Best Food Writing 2007
Edited by Holly Hughes
This compilation of the very best in food-related writing from 2007 includes pieces by Barbara Kingsolver, Anthony Bourdain, Frank Bruni and a host of other familiar names. Covering dozens of topics ("Porno Burrito" by Jonathan Gold; "The Japanese Paradigm" by John Kessler; "The Best Burger" by Raymond Sokolov) in easily-digestible 3-5 page tidbits, this book is perfect to tuck in your handbag for reading here and there at lunch or waiting in line at the bank. Or you could just devour it all in one afternoon like I did.
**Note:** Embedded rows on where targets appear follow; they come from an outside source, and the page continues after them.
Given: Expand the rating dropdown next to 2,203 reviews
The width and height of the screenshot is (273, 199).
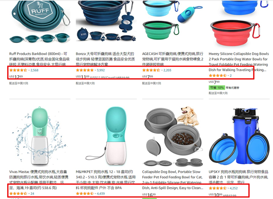Looking at the screenshot, I should pos(162,70).
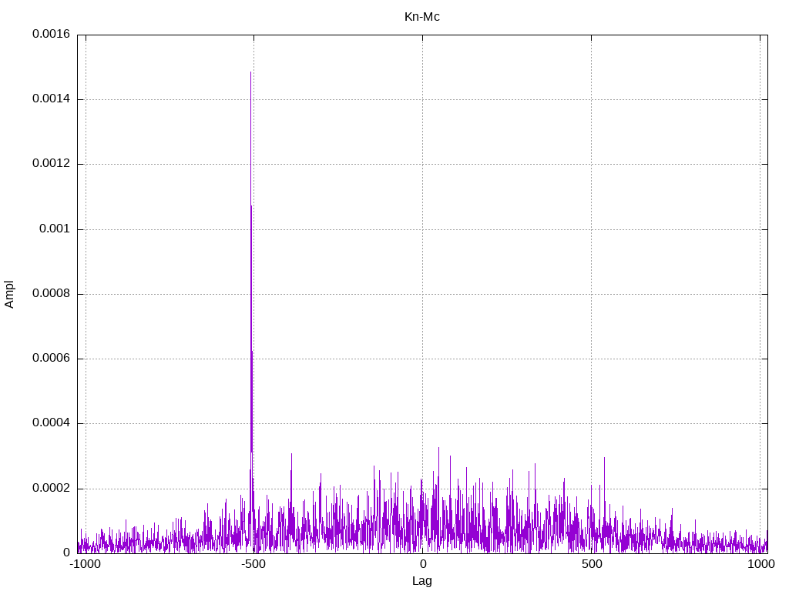The height and width of the screenshot is (591, 789).
Task: Click the 0.0016 y-axis tick label
Action: pos(51,35)
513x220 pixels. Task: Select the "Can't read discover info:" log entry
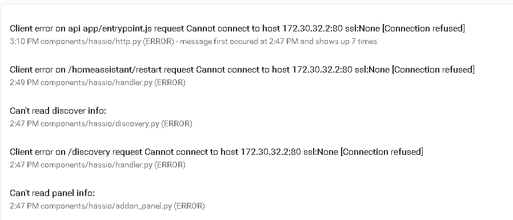(x=257, y=117)
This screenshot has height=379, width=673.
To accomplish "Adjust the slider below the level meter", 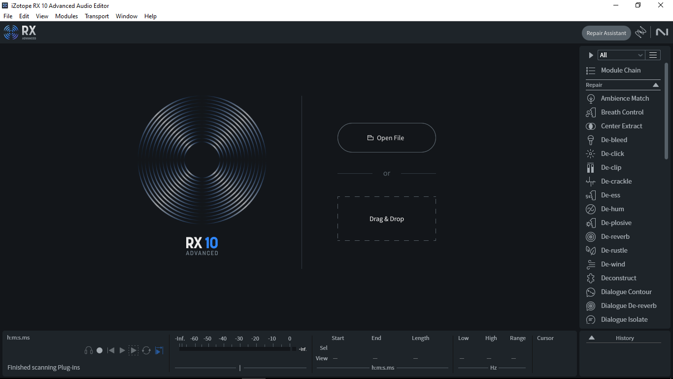I will point(240,368).
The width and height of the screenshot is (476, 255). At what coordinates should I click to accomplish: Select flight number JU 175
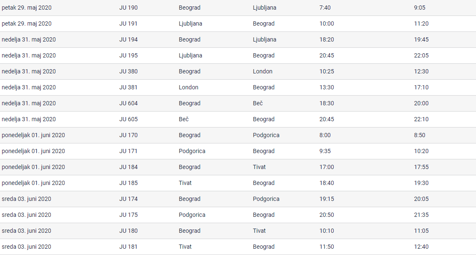coord(128,215)
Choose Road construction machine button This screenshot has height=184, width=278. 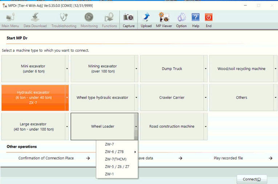[x=172, y=126]
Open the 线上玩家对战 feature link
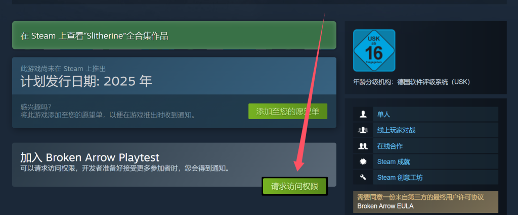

Eat, Drink and Be Gorgeous:
A Nutritionist's Guide to Living Well While Living it Up
By Esther Blum, MS, RD, CDN, CNS
All those letters after her name mean Esther Blum knows what she's talking about. Her book is smart, yet easy to understand. Best of all, it's funny and conversational - like a long chat with a friend about eating right and looking great. In addition to general information, Blum offers recipes for yummy *healthy* snacks and sweets, body treatments, hangover prevention/remedies, as well as supplement recommendations to aid conditions ranging from thinning hair to decreased sex drive. I dog-eared many pages in this book, and will keep it close at hand for reference.
The Omnivore's Dilemma
A Natural History of Four Meals
By Michael Pollan
Local. Grass-fed. Seasonal. Organic. Beyond Organic. These buzzwords are used over and over again in food-related journalism. To find out what they (and dozens of others) really mean, this is the book to read. In it, Michael Pollan performs a minute dissection of the American food chain and what he uncovers is fascinating, disturbing and ultimately, illuminating. The Omnivore's Dilemma was published in 2006, but it's taken me a long time to work my way through it. Eschewing scare-tactics and random, alarming factoids, Pollan instead relies on solid research and straight-up reporting to inform us about what we're piling on our plates. From the introduction: "...our eating turns nature into culture, transforming the body of the world into our bodies and minds." I found this book optimistic, in its own peculiar way - Pollan wants us to remember that knowledge is power.